# Extrema of two-variable function in bounded region

1. Oct 3, 2012

### xWaffle

1. The problem statement, all variables and given/known data

Find absolute maxima and minima of the function in the given region:

T(x,y) = x2 + xy + y2 - 6x

Region: Rectangular plate given by: 0 ≤ x ≤ 5, -3 ≤ y ≤ 3

2. Relevant equations

First derivative test, fx =0, fy = 0
Second derivative test, fxxfyy - fxy2 = ?

3. The attempt at a solution

I know I need to check the boundaries of the region, which would be four lines connecting the endpoints (0, -3), (0, 3), (5, -3), (5, 3).

Do I also need to check for extrema the normal way (i.e., not caring about the region) and then see if any of those points lie within the region..? I have a general idea of what I'm supposed to be doing but I'm not 100% sure.

2. Oct 3, 2012

### clamtrox

Re: Extrama of two-variable function in bounded region

On the boundaries you need to find the extrema of a function of a single variable. Inside the rectangle you need to find the extrema of the full expression. So just find the zeroes of the gradient and check which of those are inside the rectangle.

3. Oct 3, 2012

### HallsofIvy

Staff Emeritus
It isn't really necessary to use the second derivative test since whether you have a local max or min is not relevant. Evaluate the function at all possible critical points and compare to see which is largest and which smallest.

You have shown that the partial derivatives are never 0 in the interior of the region so need to check on boundaries. Since this is a square you have four lines as boundary.

1) x= 0. $f(0, y)= y^2$. Find critical points of that for y from -3 to 3.
2) x= 5. $f(5, y)= 25+ 5y+ y^2- 30= y^2+ 5y- 5$.
3) y= -3. $f(x, -3)= x^2- 3x+ 9- 6x= x^2- 9x+ 9$.
4) y= 3. $f(x, 3)= x^3+ 3x+ 9- 6x= x^2- 3x+ 9$.

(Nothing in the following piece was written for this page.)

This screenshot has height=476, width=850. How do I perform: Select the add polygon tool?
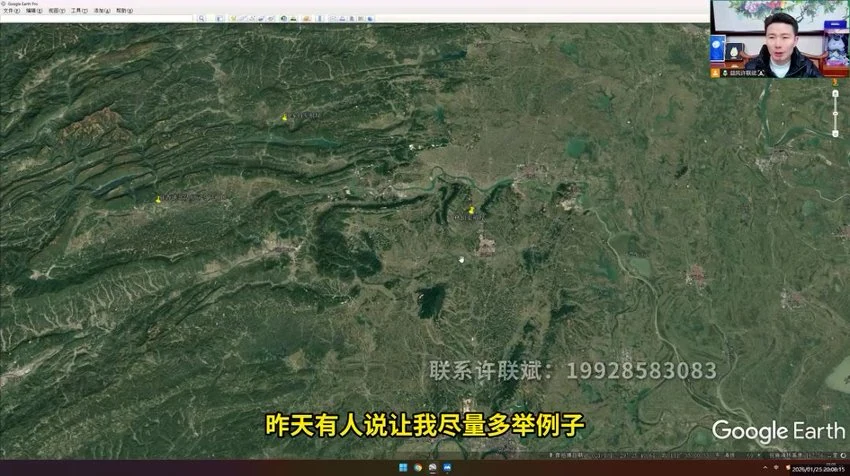[x=243, y=18]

And, of course, you will need to check boundaries of those: the corners, (0, -3), (0, 3), (5, -3), and (5, 3). Find the values of the functions at all the critical points and see which is largest and which smallest.

4. Oct 3, 2012

### Ray Vickson

You also need to worry about the corners (0,-3), etc. A corner is a local minimum if the directional derivative of f is ≥ 0 for all directions pointing into the region (or along the boundary) from that corner, and it is a local max if the directional derivative is ≤ 0. (These tests are, essentially, what the so-called Karush-Kuhn-Tucker conditions are all about.)